In the heart of southern Afghanistan, a newly restored shura, or council, met. BYU history professor Mark I. Choate was also in attendance, on duty with the U.S. Special Operations Command. During the meeting, a cell phone rang, interrupting the proceedings. Instead of shamefacedly turning it off, the village elder answered his call while the rest of the council smiled.
Under the Taliban, thousands of Afghans suffered silently when cell phone companies buckled under terrorist threats. Restored security allowed the companies to reinstate service. According to Choate, it was a “moment of triumph that [the elder] was able to take his cell phone call and walk outside.”
Choate returned to BYU this summer after eight months traversing Afghanistan, interviewing more than 300 coalition operators from 34 countries and documenting the history of special operations in Afghanistan. Choate, an Army Reserves major who joined the National Guard at age 17, collected the required military history and also produced a handbook on Afghan village stability, police-force development, and medical services for women and children. His work earned him the fourth-highest military combat award, the Bronze Star. “The award was a big honor that I really appreciate,” Choate says. He is also grateful for university support: “It was really nice for BYU to support the military and [me] leaving and going out and serving . . . literally on the other side of the world.”
The 11-and-a-half-hour gap made phone calls home difficult; Choate usually had to call around 11 p.m. or 6 a.m. after long and difficult days. Thanks to Skype, he participated in his family’s growing experiences, including celebrating his 15th anniversary with his wife, children’s lost baby teeth, and watching his son learn to crawl. Choate says it was painful to leave his family. “It’s very dangerous in Afghanistan. You have to get out among the people, but you’re still being targeted by the insurgents. . . . Every time I would go out I would pray and be very vigilant, very careful.”

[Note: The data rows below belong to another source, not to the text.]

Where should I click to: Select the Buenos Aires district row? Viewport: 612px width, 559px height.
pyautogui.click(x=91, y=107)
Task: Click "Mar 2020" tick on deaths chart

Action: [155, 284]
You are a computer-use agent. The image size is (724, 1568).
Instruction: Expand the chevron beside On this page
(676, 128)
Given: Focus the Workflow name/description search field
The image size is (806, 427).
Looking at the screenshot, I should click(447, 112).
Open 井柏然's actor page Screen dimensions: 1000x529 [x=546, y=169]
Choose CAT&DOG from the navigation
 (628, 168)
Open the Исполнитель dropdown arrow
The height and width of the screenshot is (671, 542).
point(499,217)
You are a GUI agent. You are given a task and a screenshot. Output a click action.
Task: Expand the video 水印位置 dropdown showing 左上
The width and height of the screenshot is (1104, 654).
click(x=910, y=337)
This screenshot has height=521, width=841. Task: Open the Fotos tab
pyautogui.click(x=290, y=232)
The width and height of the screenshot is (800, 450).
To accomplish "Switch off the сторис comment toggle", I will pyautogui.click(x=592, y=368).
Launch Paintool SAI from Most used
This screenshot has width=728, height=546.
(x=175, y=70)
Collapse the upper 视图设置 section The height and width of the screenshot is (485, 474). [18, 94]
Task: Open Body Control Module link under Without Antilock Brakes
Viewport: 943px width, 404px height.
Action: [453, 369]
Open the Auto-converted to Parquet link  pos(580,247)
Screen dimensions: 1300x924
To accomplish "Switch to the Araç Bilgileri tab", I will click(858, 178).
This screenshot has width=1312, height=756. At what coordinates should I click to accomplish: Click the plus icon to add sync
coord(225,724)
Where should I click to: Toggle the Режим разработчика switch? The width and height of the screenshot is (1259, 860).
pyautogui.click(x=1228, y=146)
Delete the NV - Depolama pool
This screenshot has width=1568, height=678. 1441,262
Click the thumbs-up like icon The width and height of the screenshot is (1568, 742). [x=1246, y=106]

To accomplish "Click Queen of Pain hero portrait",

Hard as it was, Choate believes in his role: “This is world history in the making, and if it’s not collected it will be lost like sand through a sieve.” Choate observed firsthand the transition from terrorist regime to democracy. Afghan shuras, he says, have been re-empowered; they are commissioning medical clinics for women and children, rebuilding infrastructure, and helping farmers grow saffron instead of the opium poppy used to fund terrorist activity. The people crave peace, says Choate. “Afghanistan was stable for thousands of years, so it’s not this permanently intractable problem.” He believes the country has a buoyant future in agriculture, mining, and even tourism because of the beautiful mountains in Gizab and the monolithic Buddhas in Bamiyan.
Choate knew many brave people who were killed trying to make that future a reality, and it taught him “to always work for a big goal and mission, to be part of a team and an aim for something bigger than yourself . . . because life is short and unpredictable.”